* TASK TO COMPLETE:
Without any pictures, output the records exactly as they are.

_ _ _ _

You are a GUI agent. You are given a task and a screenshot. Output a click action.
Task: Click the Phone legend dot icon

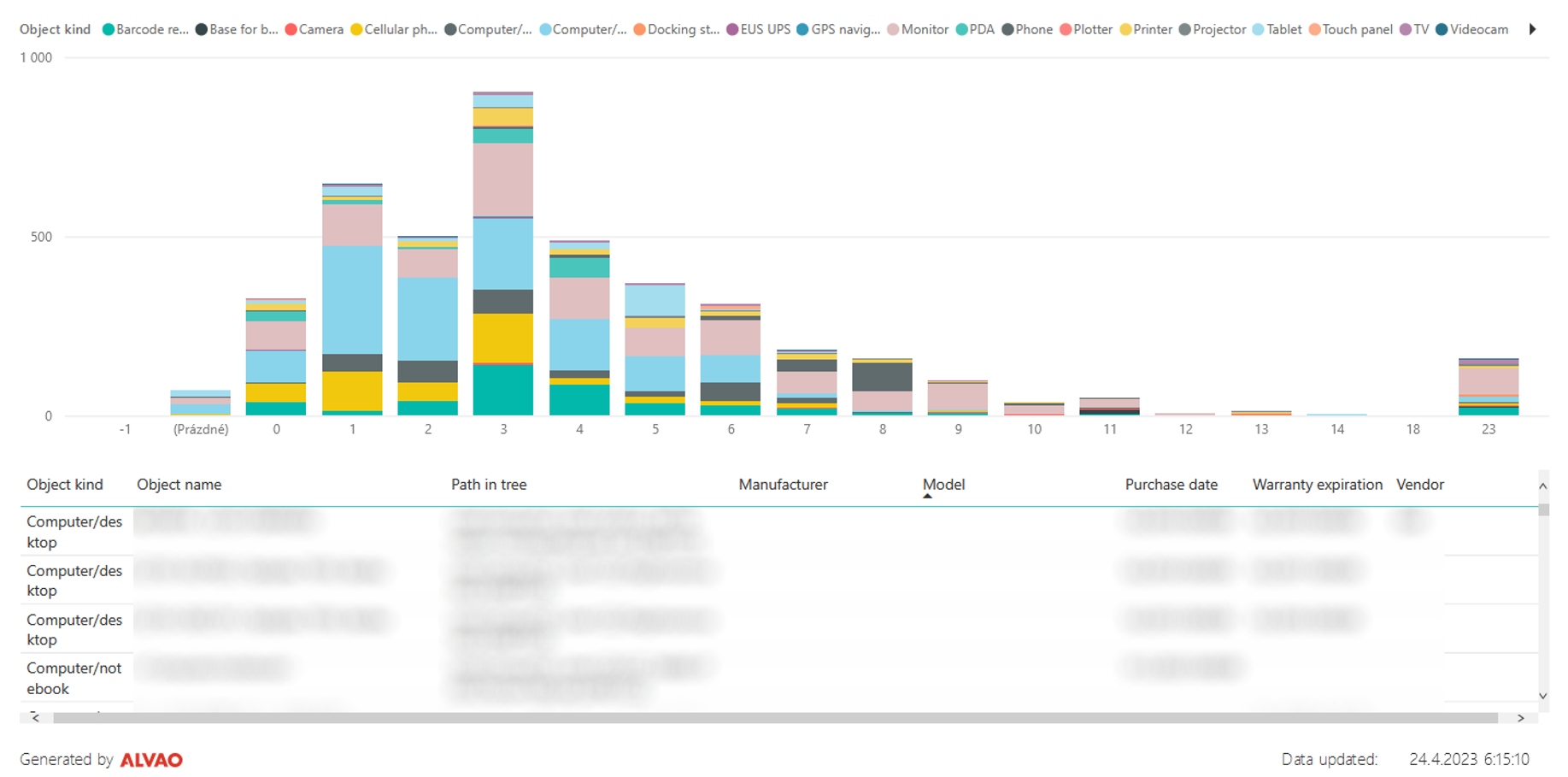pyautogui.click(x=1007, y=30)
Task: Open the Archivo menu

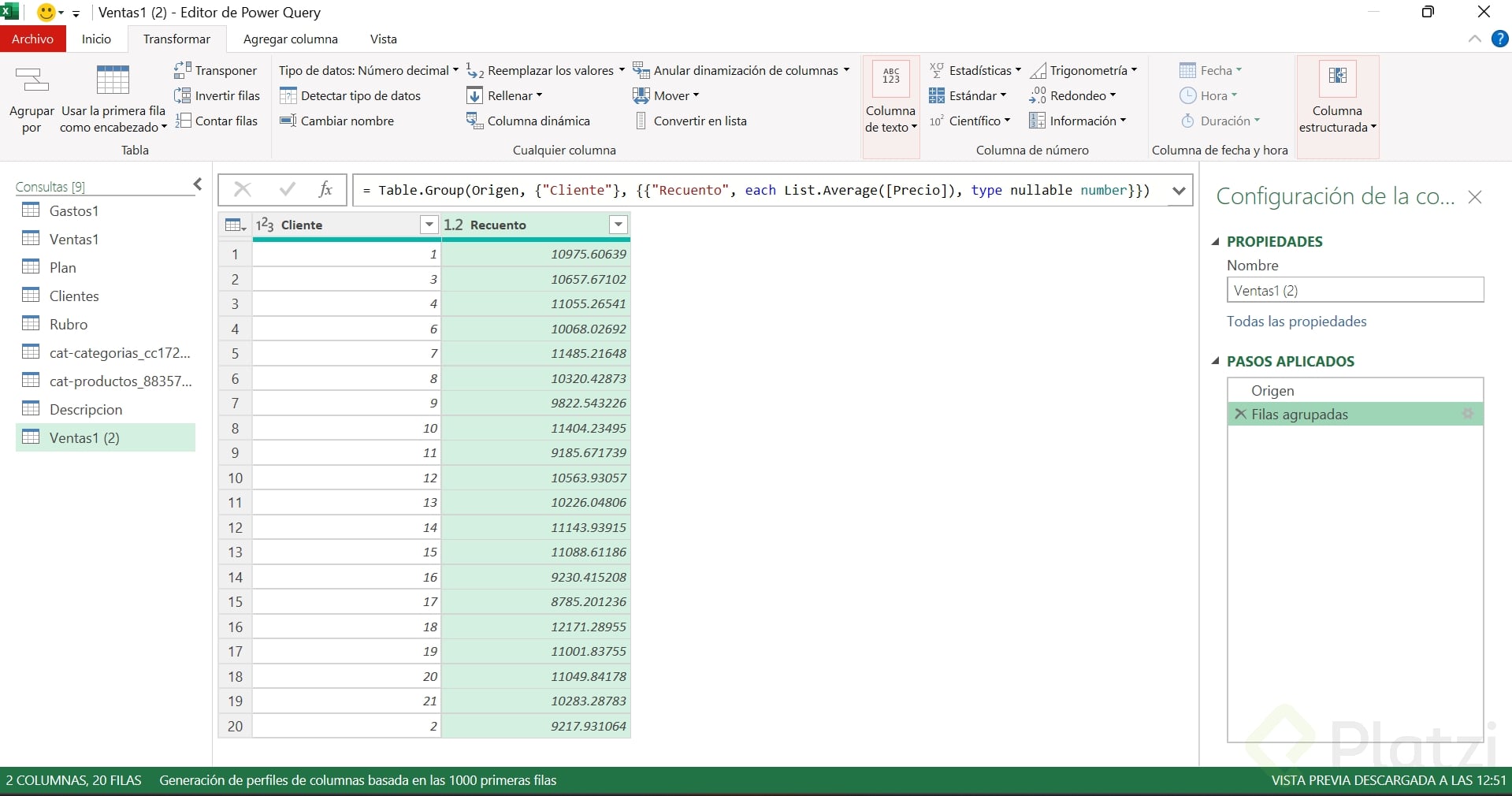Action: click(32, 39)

_ _ _ _

* WRITTEN SOLUTION:
You are a GUI agent. You are given a task and a screenshot. Output a click action.
Task: Click the Phone legend dot icon

pyautogui.click(x=1007, y=30)
Task: Open the Archivo menu

Action: click(32, 39)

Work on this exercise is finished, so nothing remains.